I am really glad that you learned something from this experience but the fact that you had this "wait and see" mentality really bothers me. That kind of thing kills and kills quickly and without discrimination. You can skip every setup step there is and it shouldn't affect at all the decision process to abort a dive. What caused a problem and what you do to correct that problem don't really have anything to do with each other. I don't have an issue with your failure to catch the bad gas as much as the decision to continue diving once you figured out you did have a gas problem.

This is the same reason why I posted in another thread that I have no interest in becoming an instructor. Just being "lead diver" on tech dives every now and then is enough to make your skin crawl.
Link Posted: 5/22/2017 8:23:35 PM EDT
[#8]
I'm just gonna come and say that what you did was plain fucking dumb- for any level of scuba certification.

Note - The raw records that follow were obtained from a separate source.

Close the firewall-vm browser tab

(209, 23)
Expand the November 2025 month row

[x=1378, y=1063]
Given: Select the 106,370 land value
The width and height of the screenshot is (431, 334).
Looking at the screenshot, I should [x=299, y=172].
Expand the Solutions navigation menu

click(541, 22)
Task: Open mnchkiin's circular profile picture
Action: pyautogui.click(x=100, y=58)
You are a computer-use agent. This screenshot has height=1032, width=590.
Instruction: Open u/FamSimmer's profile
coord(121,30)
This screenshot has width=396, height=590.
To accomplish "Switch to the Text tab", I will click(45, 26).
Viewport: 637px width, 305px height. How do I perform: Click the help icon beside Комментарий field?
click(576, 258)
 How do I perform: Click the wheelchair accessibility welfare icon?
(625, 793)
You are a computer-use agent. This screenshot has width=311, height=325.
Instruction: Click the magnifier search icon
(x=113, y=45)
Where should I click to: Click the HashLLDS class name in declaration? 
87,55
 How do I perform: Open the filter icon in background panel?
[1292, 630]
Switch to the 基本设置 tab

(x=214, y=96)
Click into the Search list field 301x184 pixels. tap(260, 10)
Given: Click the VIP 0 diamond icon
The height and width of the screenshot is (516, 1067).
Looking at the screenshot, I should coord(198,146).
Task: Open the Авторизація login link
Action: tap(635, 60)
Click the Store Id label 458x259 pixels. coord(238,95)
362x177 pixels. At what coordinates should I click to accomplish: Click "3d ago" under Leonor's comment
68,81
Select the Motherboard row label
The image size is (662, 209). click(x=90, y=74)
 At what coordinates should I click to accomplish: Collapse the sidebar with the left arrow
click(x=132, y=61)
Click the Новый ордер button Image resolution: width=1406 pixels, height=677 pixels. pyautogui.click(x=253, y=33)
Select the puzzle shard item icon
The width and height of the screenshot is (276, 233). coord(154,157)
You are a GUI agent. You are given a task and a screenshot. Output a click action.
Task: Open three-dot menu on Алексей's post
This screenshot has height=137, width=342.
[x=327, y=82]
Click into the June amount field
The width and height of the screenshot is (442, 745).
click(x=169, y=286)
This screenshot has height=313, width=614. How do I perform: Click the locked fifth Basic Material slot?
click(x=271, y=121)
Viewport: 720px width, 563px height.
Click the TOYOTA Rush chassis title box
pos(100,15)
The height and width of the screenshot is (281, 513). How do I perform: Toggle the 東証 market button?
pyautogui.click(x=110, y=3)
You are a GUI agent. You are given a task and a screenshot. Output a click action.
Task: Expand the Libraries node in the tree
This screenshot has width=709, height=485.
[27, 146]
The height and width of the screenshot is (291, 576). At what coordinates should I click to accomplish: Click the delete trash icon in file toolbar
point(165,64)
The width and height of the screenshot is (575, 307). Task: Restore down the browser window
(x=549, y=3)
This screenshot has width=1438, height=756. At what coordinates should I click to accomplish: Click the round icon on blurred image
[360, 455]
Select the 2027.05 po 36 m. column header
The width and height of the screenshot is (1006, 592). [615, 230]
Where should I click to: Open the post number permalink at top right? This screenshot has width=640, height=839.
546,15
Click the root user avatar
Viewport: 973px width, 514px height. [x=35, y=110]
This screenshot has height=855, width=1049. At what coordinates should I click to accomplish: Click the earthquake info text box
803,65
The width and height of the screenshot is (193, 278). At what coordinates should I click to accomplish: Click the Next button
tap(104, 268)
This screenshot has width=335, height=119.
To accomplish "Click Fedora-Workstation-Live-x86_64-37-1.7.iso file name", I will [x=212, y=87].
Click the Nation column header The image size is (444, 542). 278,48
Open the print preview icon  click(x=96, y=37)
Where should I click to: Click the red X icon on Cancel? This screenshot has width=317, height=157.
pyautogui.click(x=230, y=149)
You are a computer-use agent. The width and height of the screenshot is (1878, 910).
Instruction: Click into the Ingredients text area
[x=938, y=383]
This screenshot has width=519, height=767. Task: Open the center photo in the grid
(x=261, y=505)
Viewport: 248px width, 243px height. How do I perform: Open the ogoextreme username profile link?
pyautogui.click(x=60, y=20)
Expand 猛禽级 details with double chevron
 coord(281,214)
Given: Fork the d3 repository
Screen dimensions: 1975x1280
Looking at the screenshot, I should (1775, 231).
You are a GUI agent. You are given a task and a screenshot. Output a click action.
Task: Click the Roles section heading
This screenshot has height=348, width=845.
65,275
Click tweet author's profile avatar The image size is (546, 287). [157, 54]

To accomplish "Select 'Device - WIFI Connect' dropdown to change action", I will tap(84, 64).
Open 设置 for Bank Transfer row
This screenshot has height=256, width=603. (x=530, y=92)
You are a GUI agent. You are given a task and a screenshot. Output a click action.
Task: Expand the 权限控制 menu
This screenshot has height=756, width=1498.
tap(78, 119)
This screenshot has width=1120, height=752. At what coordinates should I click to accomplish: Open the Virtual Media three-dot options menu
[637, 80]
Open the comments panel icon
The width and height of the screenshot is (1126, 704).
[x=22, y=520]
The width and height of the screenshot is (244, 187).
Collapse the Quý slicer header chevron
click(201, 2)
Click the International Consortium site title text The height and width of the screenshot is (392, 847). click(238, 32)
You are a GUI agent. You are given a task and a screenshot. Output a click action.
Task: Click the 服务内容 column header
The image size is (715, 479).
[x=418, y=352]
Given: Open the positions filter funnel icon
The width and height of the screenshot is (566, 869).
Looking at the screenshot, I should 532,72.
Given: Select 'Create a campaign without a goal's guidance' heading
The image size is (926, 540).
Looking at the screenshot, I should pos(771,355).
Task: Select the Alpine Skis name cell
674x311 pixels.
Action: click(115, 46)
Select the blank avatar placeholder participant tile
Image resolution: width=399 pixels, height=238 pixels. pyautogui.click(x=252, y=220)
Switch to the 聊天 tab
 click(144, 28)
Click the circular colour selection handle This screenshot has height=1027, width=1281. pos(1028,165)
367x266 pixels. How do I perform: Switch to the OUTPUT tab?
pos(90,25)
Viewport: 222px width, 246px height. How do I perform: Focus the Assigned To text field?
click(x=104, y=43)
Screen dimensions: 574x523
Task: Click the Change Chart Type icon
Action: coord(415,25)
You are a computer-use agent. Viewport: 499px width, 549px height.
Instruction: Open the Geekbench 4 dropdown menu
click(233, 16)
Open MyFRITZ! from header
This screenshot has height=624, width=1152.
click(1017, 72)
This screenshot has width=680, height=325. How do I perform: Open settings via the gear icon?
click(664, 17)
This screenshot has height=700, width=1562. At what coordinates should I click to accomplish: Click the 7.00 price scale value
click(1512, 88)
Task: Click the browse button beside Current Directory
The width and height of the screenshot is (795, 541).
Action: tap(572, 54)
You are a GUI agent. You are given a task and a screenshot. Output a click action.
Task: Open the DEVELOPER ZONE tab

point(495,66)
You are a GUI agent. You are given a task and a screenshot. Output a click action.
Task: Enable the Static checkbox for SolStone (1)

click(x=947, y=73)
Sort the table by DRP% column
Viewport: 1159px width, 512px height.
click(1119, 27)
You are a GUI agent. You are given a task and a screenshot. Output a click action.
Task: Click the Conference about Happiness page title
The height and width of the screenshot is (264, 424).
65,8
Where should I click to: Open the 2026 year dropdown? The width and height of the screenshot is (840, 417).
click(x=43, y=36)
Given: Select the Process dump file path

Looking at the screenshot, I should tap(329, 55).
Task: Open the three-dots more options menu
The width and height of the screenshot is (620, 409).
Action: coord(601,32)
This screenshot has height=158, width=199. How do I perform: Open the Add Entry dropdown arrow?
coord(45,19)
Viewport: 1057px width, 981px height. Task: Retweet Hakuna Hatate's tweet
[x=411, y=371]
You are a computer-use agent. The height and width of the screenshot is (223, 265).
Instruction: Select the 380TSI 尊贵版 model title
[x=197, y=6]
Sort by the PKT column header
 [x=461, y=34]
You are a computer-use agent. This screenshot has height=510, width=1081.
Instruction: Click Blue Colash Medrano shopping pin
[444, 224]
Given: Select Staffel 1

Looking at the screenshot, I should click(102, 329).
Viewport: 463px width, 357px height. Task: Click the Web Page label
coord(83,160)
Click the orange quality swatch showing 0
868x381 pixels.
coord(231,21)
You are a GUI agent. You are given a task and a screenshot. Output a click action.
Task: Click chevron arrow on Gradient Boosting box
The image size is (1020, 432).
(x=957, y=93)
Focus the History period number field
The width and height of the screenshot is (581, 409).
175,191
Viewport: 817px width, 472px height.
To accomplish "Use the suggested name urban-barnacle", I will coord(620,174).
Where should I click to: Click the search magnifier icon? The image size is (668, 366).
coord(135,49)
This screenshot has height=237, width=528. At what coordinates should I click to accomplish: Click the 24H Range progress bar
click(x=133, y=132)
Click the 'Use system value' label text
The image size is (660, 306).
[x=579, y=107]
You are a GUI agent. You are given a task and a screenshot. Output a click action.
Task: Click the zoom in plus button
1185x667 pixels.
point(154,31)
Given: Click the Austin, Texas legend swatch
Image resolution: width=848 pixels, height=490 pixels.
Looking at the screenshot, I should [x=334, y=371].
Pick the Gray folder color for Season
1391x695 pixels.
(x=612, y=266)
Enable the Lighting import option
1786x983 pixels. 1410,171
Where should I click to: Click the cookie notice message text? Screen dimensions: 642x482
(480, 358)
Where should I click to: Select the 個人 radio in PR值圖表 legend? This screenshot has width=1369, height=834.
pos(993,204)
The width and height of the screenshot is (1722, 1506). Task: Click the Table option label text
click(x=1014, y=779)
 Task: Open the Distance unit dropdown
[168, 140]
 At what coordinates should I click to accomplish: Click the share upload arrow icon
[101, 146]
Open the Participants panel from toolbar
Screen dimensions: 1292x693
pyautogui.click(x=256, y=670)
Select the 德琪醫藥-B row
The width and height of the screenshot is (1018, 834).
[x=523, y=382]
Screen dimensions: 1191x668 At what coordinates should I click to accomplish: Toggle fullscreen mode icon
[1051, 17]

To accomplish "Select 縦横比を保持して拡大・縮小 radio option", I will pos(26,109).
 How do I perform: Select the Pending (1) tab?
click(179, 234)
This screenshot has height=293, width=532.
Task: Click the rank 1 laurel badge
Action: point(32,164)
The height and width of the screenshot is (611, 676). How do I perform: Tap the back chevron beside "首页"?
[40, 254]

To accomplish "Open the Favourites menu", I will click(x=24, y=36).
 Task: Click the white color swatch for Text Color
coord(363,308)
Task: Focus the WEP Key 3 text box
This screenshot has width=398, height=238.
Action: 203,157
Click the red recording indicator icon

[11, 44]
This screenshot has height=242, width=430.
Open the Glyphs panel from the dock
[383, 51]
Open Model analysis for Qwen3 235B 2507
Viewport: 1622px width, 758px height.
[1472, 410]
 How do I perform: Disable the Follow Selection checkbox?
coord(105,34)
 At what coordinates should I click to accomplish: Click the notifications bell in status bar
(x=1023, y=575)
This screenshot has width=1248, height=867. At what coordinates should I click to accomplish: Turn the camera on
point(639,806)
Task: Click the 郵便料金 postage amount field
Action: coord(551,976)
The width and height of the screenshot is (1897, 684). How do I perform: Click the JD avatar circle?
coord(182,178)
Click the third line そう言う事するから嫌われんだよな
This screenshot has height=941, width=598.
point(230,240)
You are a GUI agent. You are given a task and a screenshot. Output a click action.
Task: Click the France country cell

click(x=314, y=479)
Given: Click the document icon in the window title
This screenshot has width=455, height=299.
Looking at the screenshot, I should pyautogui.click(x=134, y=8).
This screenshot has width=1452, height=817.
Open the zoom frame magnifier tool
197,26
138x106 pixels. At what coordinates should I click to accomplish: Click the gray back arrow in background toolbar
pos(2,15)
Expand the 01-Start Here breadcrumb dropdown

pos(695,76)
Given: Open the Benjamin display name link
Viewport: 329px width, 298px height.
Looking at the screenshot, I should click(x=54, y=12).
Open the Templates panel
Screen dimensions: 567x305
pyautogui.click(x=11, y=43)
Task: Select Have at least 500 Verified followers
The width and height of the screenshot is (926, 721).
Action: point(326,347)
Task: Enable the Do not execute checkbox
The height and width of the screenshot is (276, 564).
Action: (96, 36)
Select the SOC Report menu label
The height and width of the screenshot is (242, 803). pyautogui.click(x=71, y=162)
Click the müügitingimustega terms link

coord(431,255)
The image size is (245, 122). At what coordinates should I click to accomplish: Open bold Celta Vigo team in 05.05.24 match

ANYTIME there's any kind of taint to your gas mix, whether it is air, nitrox or trimix, it is cause to abort the dive- not experiment and see how it feels.

Do you have any idea what the partial pressures of the unknown gas mix were and how it could have affected you? You could have very easily passed out underwater, leaving your buddy to do a no-shit unconscious diver rescue for your very dumb ass.

I hope this pisses you off, because the painful lessons are the ones that stick.

In full disclosure: I did the same dumb fucking stunt 35 years ago- and damn near died because of it.
Link Posted: 5/22/2017 8:26:25 PM EDT
[#9]
Link Posted: 5/27/2017 4:23:24 PM EDT
[#10]
I don't care to beat up the OP for reporting & sharing this.  


OP: Have you also contacted DAN to share your near miss?


OP: Near Miss learn from it, and you are still around to learn from it.


Its funny how we talk ourselves INTO something when we are there, but, afterwards say NEVER EVER-ER AGAIN.


Some of the symptoms of CO poisoning are anxiousness or calmness and a bit of confusion.  Hence, why I suspect you also talked yourself into continuing the dive.



Thanks for sharing, glad it resolved well.


As a side note: CO poisoning will register as 100% perfusion with a pulse oximeter, don't rely on an oximeter to diagnose CO poisoning.

The antidote is as pure of oxygen that can be delivered and monitor the person in case of collapse-unconsciousness.

CO poisoning is SERIOUS and should be treated IMMEDIATELY as its life threatening.

There was a boating death in North Carolina recently: NEWS STORY
Link Posted: 5/28/2017 5:07:00 AM EDT
[#11]
ALWAYS analyze EVERY tank for O2 and CO.

Buy a Cootwo or a separate CO analyzer if you have to. It's not worth the risk to save a couple hundred bucks that will pay for itself the first time you get bad gas.